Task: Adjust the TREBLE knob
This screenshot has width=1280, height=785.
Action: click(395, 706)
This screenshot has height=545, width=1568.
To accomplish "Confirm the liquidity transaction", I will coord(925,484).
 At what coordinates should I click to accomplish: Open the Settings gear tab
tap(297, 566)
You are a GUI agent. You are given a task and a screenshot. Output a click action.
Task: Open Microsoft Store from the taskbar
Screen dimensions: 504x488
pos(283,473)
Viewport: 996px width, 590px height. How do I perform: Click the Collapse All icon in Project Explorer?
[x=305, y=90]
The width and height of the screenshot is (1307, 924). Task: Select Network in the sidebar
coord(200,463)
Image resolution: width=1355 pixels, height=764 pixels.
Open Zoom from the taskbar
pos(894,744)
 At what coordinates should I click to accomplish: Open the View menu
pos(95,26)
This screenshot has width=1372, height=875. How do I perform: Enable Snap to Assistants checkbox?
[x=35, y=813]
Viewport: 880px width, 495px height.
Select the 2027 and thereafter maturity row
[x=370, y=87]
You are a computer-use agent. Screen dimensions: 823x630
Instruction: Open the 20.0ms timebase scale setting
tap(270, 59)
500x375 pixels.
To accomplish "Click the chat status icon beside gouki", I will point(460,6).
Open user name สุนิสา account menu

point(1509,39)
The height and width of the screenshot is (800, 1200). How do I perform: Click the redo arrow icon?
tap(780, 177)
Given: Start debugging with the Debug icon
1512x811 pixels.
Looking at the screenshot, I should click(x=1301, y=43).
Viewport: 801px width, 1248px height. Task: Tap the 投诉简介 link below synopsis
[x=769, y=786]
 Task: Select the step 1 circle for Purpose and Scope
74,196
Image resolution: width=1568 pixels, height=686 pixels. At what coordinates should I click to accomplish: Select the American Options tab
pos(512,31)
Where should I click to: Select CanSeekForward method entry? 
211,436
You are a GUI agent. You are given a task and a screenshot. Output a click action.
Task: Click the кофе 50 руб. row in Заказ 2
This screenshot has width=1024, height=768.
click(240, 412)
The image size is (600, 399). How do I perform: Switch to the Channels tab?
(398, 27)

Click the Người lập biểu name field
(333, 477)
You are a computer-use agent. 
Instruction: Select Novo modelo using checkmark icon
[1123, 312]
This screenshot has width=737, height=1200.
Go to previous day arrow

● **GOAL**:
Copy the data from the line with "Given: Start debugging with the Debug icon" to the line with "click(240, 412)", keeping every line exactly as it appears.

● **COMPLETED TASK**:
Given: Start debugging with the Debug icon
1512x811 pixels.
Looking at the screenshot, I should click(x=1301, y=43).
Viewport: 801px width, 1248px height. Task: Tap the 投诉简介 link below synopsis
[x=769, y=786]
 Task: Select the step 1 circle for Purpose and Scope
74,196
Image resolution: width=1568 pixels, height=686 pixels. At what coordinates should I click to accomplish: Select the American Options tab
pos(512,31)
Where should I click to: Select CanSeekForward method entry? 
211,436
You are a GUI agent. You are given a task and a screenshot. Output a click action.
Task: Click the кофе 50 руб. row in Заказ 2
This screenshot has width=1024, height=768.
click(240, 412)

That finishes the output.